## Work required
Write out every item below again word for word, omitting the pictures.

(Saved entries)
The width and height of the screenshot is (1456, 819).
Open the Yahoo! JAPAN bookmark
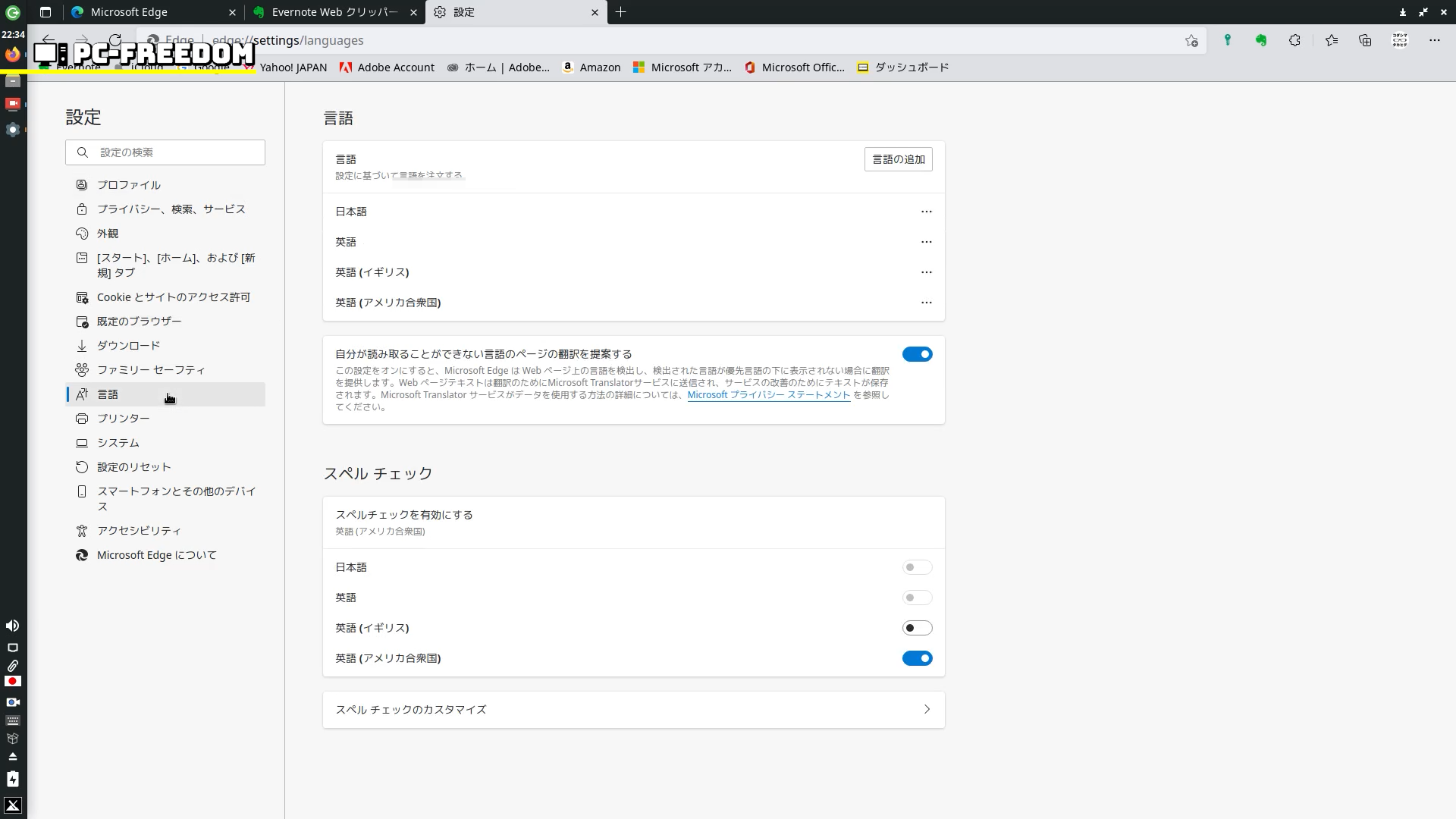coord(293,67)
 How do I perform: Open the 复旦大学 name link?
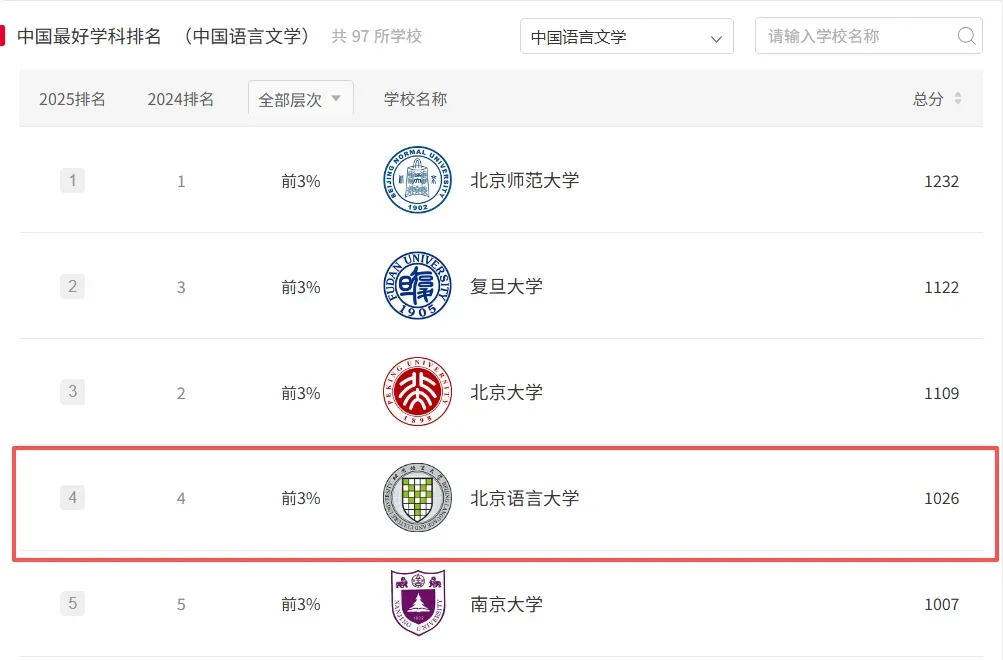click(x=506, y=287)
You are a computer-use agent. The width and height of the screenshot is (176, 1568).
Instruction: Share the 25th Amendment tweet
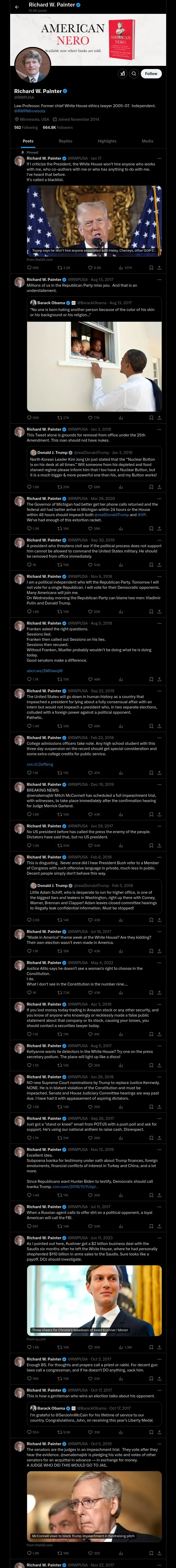(159, 486)
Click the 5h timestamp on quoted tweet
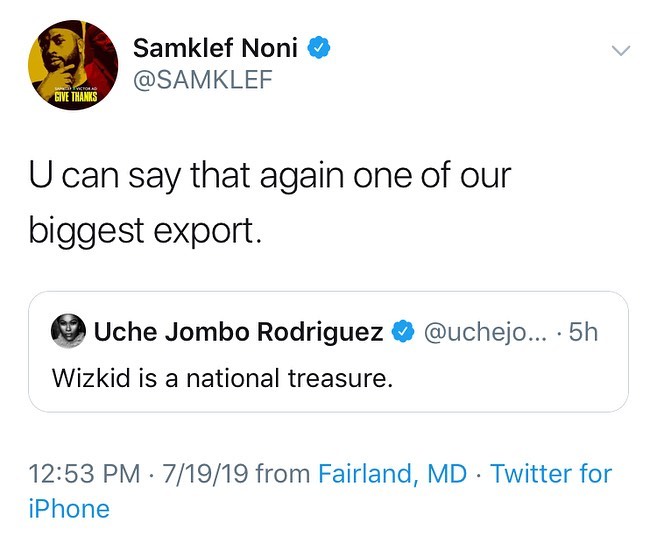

## Exercise solution
The width and height of the screenshot is (1456, 819).
Open the Yahoo! JAPAN bookmark
coord(293,67)
 How do I perform: Open the 复旦大学 name link?
click(x=506, y=287)
You are a computer-use agent. The width and height of the screenshot is (176, 1568).
Instruction: Share the 25th Amendment tweet
(159, 486)
Click the 5h timestamp on quoted tweet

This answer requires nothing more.